I’ve had the privilege of visiting my friends Olle and Luisa here in southern Scandinavia — sometimes Denmark, sometimes Sweden, depending on where the wind has taken them — every year for, well, as long as I can remember. One year I visited twice. I’ve met their brothers and sisters and parents and aunts and uncles. I’ve been to their birthday parties. They’ve been to visit us — as artists in residence — in Prince Edward Island. They are among my oldest and dearest friends, and I hope I can still be visiting them when we are all in our 90s.
Several years into my Øresund experience I met Jonas, also from Malmö. We ended up at the same reboot conference dinner one year, sat at the same table, and I chipped in for cab fare to get him home. He was there the next year too. And then Oliver and I met up with him in London. And then the next year in Malmö. Oliver and Jonas and I went to CC Camp last year outside Berlin. And Jonas was here in Malmö again this year, where we had a great experience making wood type, and a box to hold it. Jonas too is a good friend and a fellow traveller, and it’s always wonderful to see him, no matter the country we find him in.
When Catherine and I were again here in Malmö, for the final reboot conference, we met Olle and Luisa’s friend Morgan: he drove us up to Ladonia and we hiked down to the seashore together. Since then Morgan has become a dear friend too. Oliver and I met him in Berlin for supper. He was there in Berlin again last year when I was there in February. And he graciously invited me to be a guest in his house on this trip; I’ve enjoyed staying with him (and his excellent cat Alfred) for the last 5 days: he’s provided me with a place to lay my head, excellent food and good company.

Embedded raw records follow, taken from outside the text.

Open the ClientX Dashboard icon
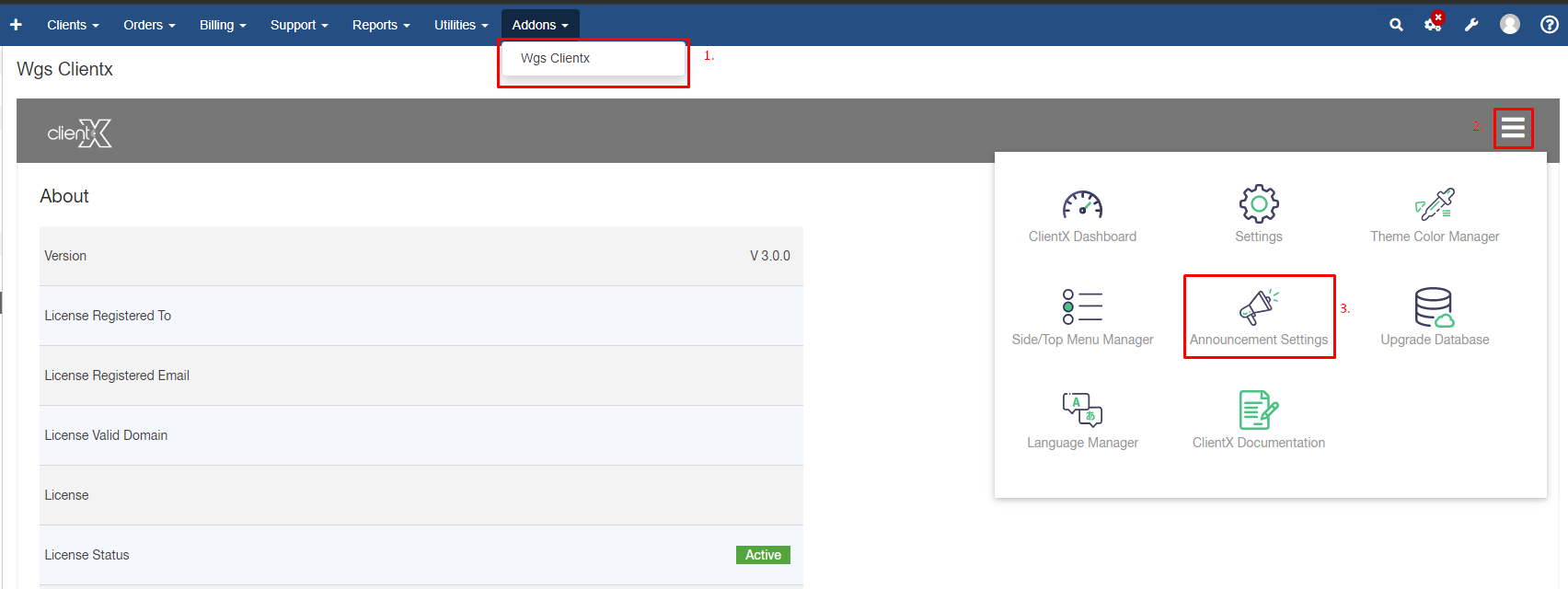 pos(1082,205)
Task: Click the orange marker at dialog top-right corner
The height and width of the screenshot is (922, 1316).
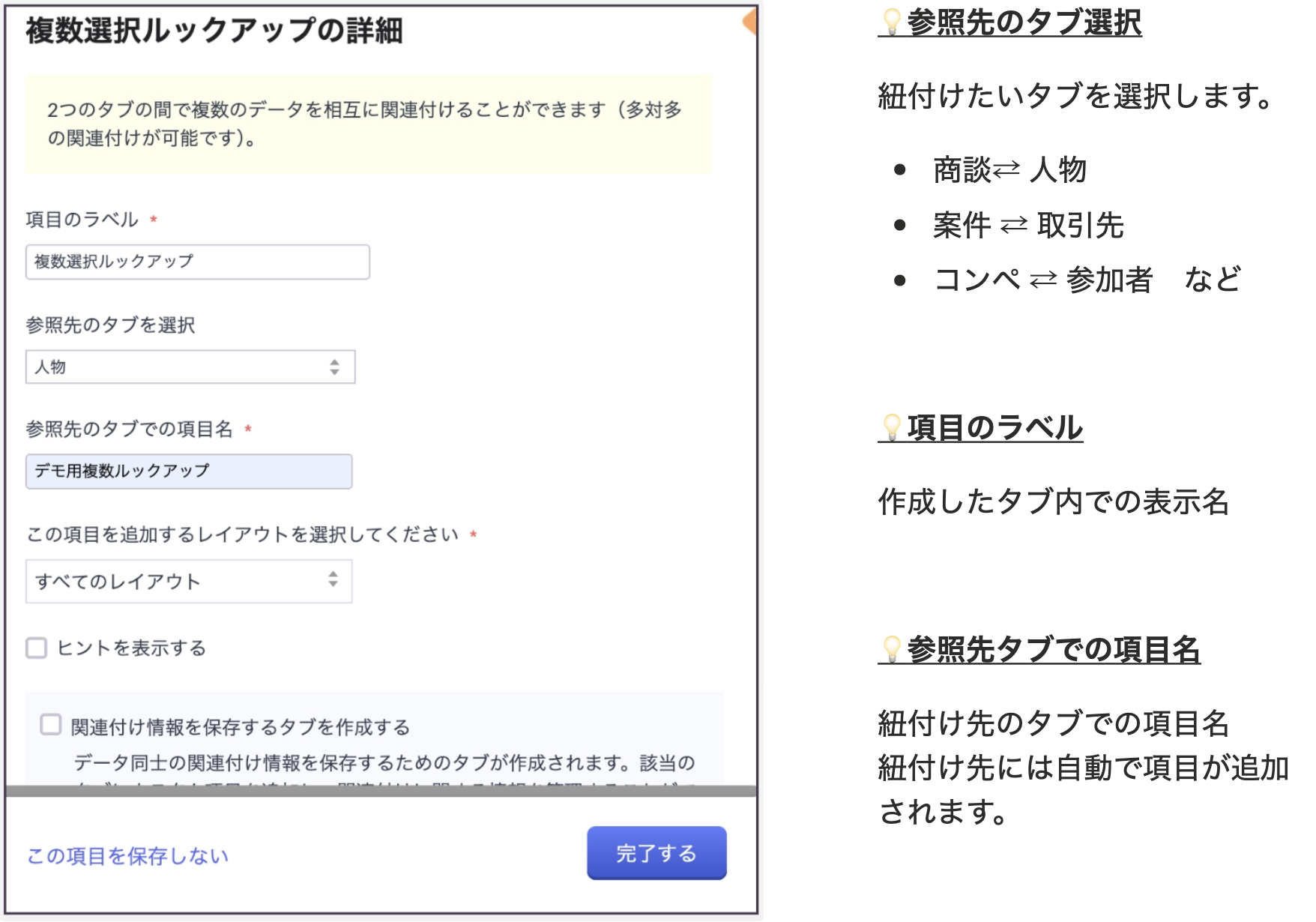Action: (x=749, y=22)
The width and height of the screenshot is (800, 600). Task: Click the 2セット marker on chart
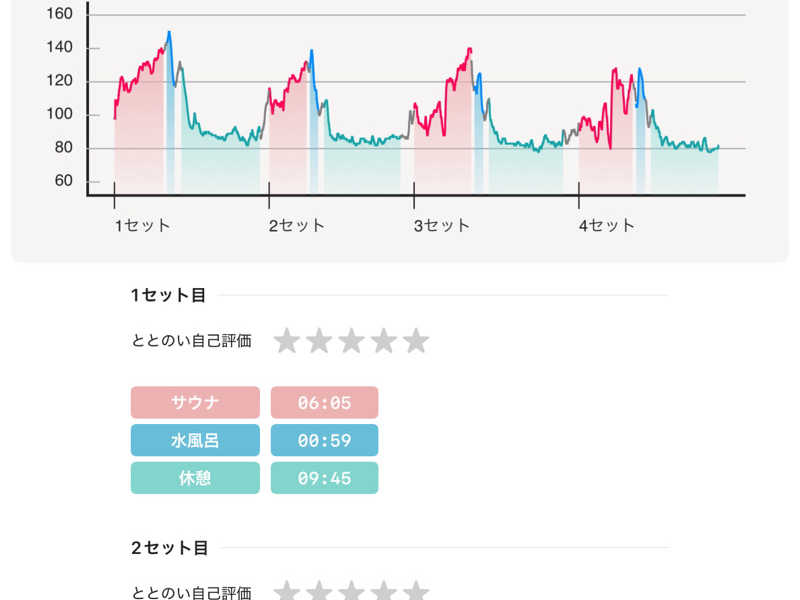[x=296, y=226]
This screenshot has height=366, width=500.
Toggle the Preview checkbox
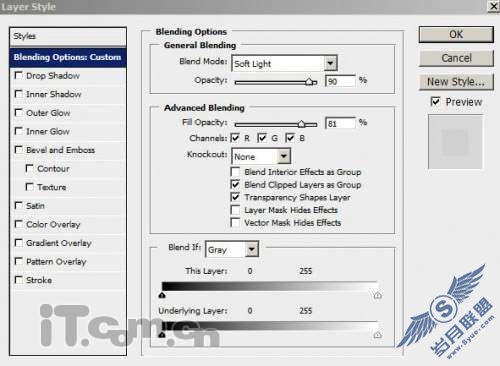pyautogui.click(x=435, y=101)
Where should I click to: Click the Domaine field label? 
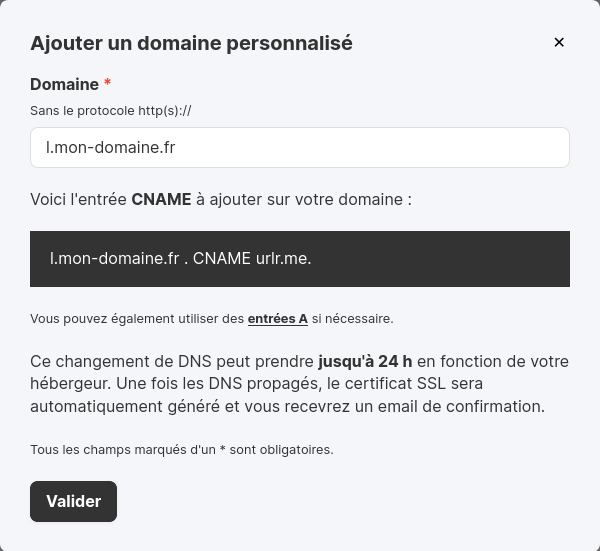tap(64, 84)
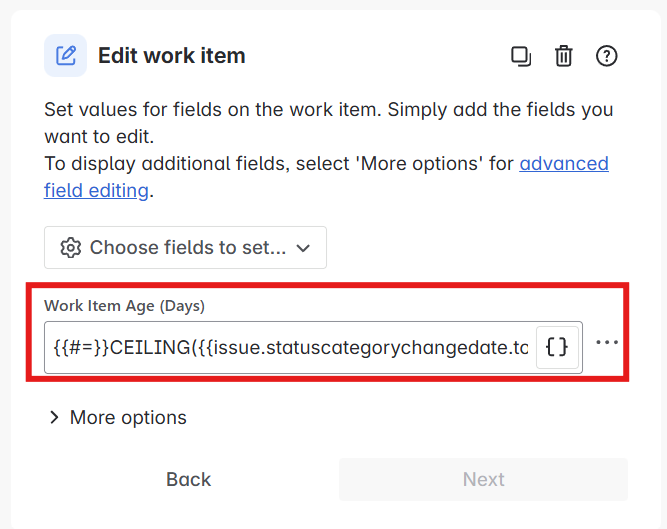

Arriving in Malmö last Friday night and showing up at Olle and Luisa’s apartment for supper with all of the above truly felt like walking next door — albeit a very long next door — to continue a set of friendships the only unusual part of which is that they exist separated by unusually large amounts of geography and time.
Today was my last full day of this trip here — I leave for Ukraine tomorrow morning — and we finished it grand style. Luisa and Olle and I took the train up to Helsingborg to visit Fredriksdal Museums and Gardens and the Grafiska Museet Helsingborg within it.
Oliver and I had visited the museum last year, and I had an inkling that they had a Golding Jobber press similar to my own there; when it popped up on Luisa’s list of possible things to do, I think the smile on my face made the visit inevitable. The Grafiska Museet, as it turns out, does have the sister of my Golding Jobber No. 8 in its collection: it’s a fine specimen, about 20 years older than mine, and much more feature-complete.
I showed them how to locate the serial number and I’ve emailed it off to me Golding Jobber guy to see if he can find its birth date. I got to know a little more about the museum and Olle and Luisa got a cooks tour of the Intertype machine and, as we readied to depart, the printers at the museum made a lovely gift for me of a collection of wooden and Bakelite type from their collection of pied type.
After the museum we had an excellent lunch by the sea, took the train back to Malmö, and finished up with coffee at Lilla Kafferosteriet, one of my favourite places for coffee.
Tonight, as has become a small tradition, Morgan served crayfish and schnapps and he and Olle and I wiled away the evening talking about love, relationships, geek tribes, creating safe spaces and experiences for kids who are different, and all manner of other things. It was a lovely way to end the day.
I’ll saddle the horses in the morning and, after a final breakfast with my nordic tribe, I’ll jet off to Ukraine via Latvia for the next step of this year’s great adventure.